Re:Religion on B5

 Posted on 3/9/1996 by Jms at B5 to AOL


I've always been a writer. Even when I was just a kid, I was "preparing,"
always checking out different kinds of writing instruments, collecting the
artifacts of writing...took 3 years of typing in high school until I got to
120 wpm...but I didn't start writing until mid-high school, when I finally
decided I had read enough, thought enough about it, and was *ready*.

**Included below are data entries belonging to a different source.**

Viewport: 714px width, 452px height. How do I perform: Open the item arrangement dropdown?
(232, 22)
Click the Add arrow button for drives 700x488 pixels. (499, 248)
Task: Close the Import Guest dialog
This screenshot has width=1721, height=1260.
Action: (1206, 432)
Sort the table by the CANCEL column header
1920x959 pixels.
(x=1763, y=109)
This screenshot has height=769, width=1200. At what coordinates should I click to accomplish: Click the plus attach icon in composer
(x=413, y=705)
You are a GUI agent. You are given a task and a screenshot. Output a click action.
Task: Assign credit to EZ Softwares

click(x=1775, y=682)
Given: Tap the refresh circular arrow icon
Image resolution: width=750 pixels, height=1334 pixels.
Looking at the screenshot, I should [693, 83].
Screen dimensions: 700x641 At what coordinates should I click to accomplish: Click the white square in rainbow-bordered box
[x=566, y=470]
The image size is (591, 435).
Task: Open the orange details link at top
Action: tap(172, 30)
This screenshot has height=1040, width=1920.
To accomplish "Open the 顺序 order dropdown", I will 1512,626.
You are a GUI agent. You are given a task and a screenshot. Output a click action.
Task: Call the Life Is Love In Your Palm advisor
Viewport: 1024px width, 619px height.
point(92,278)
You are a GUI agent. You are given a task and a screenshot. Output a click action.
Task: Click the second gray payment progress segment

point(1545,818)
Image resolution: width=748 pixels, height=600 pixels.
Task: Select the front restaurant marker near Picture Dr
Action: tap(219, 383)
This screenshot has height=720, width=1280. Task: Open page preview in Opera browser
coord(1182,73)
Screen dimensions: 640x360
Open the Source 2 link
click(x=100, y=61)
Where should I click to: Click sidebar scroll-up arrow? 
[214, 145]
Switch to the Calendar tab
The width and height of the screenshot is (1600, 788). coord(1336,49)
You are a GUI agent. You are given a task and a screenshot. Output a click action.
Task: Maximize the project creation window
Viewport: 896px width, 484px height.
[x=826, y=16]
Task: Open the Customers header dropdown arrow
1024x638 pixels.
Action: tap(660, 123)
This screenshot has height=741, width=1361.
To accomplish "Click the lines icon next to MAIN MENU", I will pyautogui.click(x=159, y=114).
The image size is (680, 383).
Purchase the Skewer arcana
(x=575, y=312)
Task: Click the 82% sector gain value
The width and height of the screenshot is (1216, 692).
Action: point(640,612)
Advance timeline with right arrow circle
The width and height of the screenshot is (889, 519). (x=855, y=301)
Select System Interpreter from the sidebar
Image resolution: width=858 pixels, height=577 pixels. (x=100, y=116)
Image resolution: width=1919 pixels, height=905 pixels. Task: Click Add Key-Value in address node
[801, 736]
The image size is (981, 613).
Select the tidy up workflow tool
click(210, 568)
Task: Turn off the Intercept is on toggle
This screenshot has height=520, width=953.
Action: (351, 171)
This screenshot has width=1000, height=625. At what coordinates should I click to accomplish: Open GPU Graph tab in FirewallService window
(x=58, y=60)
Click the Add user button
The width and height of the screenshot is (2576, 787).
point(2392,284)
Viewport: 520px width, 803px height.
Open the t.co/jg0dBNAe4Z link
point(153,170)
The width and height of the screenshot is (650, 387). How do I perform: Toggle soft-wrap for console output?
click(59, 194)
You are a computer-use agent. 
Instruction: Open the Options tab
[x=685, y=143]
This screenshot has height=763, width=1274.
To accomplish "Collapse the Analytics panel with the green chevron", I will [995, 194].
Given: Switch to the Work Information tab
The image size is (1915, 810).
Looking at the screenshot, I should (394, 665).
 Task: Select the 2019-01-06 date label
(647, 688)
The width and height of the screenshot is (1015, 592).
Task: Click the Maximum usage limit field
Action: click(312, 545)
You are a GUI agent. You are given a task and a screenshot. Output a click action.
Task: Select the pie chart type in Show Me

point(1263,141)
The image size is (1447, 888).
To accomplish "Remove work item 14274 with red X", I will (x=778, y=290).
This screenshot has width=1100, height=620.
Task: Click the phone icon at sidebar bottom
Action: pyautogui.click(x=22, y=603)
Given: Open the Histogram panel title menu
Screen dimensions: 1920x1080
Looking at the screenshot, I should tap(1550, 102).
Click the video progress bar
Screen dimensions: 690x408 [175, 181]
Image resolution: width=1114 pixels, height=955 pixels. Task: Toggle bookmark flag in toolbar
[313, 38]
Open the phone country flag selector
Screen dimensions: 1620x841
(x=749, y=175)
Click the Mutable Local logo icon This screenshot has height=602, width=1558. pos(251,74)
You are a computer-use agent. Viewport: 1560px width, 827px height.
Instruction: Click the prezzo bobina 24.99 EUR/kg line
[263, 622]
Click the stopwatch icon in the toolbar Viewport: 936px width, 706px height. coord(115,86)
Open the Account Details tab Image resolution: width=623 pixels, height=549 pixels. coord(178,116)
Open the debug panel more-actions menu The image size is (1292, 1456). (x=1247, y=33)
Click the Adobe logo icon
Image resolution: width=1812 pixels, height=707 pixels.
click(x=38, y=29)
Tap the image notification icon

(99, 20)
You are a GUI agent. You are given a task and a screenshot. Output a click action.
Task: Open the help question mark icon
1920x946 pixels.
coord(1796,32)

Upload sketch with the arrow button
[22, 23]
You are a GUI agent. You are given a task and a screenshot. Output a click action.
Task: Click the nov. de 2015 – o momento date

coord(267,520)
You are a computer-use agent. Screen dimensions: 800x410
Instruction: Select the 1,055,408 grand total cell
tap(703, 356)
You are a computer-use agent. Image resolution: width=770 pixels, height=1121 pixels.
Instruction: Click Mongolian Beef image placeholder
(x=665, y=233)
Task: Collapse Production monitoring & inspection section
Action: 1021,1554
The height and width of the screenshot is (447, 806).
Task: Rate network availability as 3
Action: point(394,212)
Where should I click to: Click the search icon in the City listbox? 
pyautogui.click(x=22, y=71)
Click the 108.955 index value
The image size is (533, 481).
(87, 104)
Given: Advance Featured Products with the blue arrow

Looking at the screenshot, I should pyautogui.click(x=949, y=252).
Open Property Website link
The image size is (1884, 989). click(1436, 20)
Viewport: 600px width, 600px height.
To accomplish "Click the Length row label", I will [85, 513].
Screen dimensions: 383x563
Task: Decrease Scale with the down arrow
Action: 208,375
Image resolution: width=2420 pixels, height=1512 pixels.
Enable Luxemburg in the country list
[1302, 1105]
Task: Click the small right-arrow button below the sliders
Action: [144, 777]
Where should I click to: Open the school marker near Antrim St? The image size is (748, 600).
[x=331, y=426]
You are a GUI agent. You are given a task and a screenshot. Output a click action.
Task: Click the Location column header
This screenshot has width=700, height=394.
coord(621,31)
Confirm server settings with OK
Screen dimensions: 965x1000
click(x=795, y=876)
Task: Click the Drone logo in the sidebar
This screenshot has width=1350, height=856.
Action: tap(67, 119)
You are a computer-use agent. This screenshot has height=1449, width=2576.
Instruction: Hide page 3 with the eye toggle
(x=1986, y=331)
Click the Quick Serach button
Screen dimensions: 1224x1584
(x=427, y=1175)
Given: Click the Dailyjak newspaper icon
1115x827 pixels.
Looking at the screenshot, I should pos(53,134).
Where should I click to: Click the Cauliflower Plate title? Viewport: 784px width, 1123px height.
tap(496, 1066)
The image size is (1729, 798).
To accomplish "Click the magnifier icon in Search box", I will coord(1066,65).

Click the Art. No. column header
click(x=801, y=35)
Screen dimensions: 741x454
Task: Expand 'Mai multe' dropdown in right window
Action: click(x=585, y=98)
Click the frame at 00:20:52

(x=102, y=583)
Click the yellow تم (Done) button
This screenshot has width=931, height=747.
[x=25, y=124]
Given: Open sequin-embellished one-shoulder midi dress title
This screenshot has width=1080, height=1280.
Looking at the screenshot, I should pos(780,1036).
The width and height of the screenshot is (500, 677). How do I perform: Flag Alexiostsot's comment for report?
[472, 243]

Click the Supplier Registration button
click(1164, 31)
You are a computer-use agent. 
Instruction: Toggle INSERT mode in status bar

That day, I started writing finally. I wrote a story I placed with the
school magazine done out of one of the writing classes. The next thing I
wrote ended up in a small outside magazine. Then I began writing and placing
articles and plays and stories....

I took some writing classes in college, but the only ones of value were the
workshops, not the ones where you're taught to write the way the teacher
*wants* you to write. The whole theory of writing is to find your unique
voice; if you surrender that by writing the way somebody else writes, you've
sacrificed the only commodity you had to offer: your unique vision of the
world. In any event, as stated, I was writing and selling long before I took
my first writing class.

Since 1971, I have written 5-10 pages per day (the last 12+ years generally
10 or better) every day of the week, 52 weeks a year, except for my birthday,
christmas, new year's, and my spouse's birthday. On my first trip to
England, I swore I wouldn't write, I'd take some time off; I ended up
sneak-buying a small notepad and, by the time I got back, had outlined my
first novel, later published by Dutton.

I've written over 500 published articles, dozens of published short stories,
12 produced plays, a number of songs recorded here and there (including two
for a prime time ABC special), 2 published novels, 1 published anthology, a
number of screenplays (some made as TV stuff, some not produced), and 145+
produced TV scripts, among other stuff.

I write all the time. It's not what I do, it's what I *am*.